Whatever Kool-Aid Hickman slipped Chamberlain for “The Annual Race to Benefit Various and Sundry Evil Organizations and Also the Homeless. Now With Beer and Hot Dogs” (full, unedited title there), it was absolutely appropriate. Reading it, I envisioned the thought process going something to the effect of “Let me me just script out 18,750 different things and have Kody see if he can draw them. Well, he did — from motorcycle racing to twin Hitler lookalikes, luchadores, minotaurs, and a demon-possessed pregnant-ish waitress, it had all the visual icon play of Chamberlain’s Punks work, with all the frenetically innovative layout play of Hickman’s Nightly News series, both of which I’ve enjoyed on occasion.
There was an odd, sort of disconcerting moment with the waitress, however, where her pregnant belly turns out to be housing a demon and Deadpool and Shang-Chi sandwich-punch the thing in the cheeks. I understand the humor and the context, but there was a slight misogynist tinge to that setup, having the waitress appear fully with child in one panel and then two panels later having the fruit of her womb get bludgeoned by the story’s two lead action heroes. That element of the story may also be a conscious homage to the style of Roger Corman-ish movies it hearkens back to. It was an odd crossroads of imagery to grapple with, though.
The second story, “Once Upon a Time in Wan Chai” was also a refreshing experiment to watch play out. Done entirely in Chinese with English subtitles, it relies almost entirely on visual action with dialog as an afterthought, and the concept alone works very well for the material.

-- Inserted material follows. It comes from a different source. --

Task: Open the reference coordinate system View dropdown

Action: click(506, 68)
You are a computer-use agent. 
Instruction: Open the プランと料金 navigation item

Charlie Huston’s “The Vacuum of Memory” story gets an extremely neo-Silver Age art treatment from Enrique Romero, which almost forces you to adjust your eyes flipping over from the previous chapter. The speed lines and near constant rhythm of punches and slams made for a great read, and in each of these three cases, the shift in storytelling gears made sense.

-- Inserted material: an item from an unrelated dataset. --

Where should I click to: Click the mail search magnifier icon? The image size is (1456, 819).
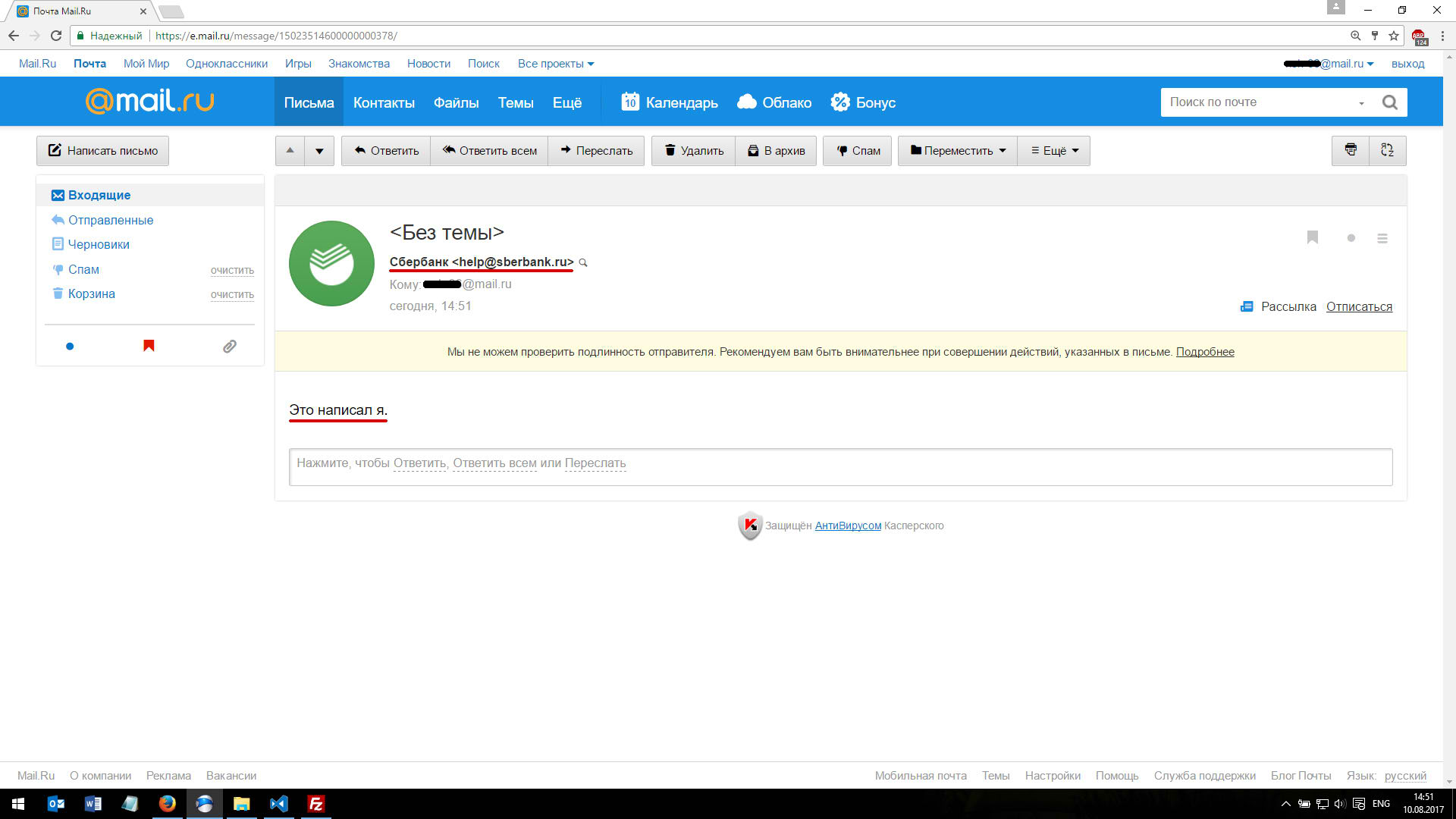[1389, 102]
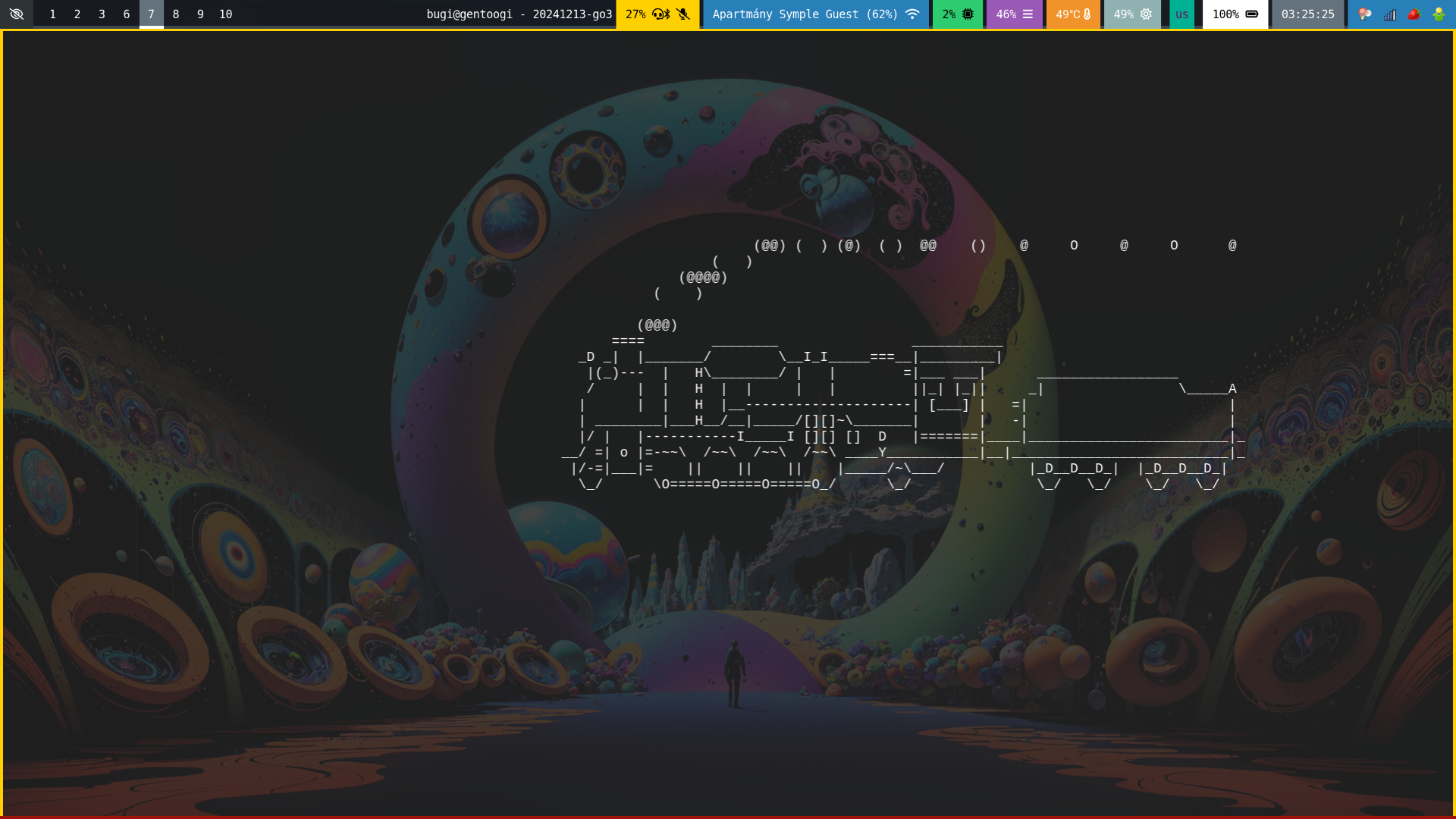1456x819 pixels.
Task: Click the crossed-eye icon at bar start
Action: 16,14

The last piece in the book comes from Stephen King’s research assistant Robin Furth, and I assume is a bi-product of her collaboration with Marvel throughout his Dark Tower comics. It was definitely a fine prose work of research, and I can appreciate it as such, though just seeing Furth’s name on it, I think i expected more along the lines of story, which it doesn’t deliver on. If you want to see someone get inside the head of Shang-Chi and recall his trials and tests in abbreviated form though, it’s a good-enough exercise to round out this one-shot.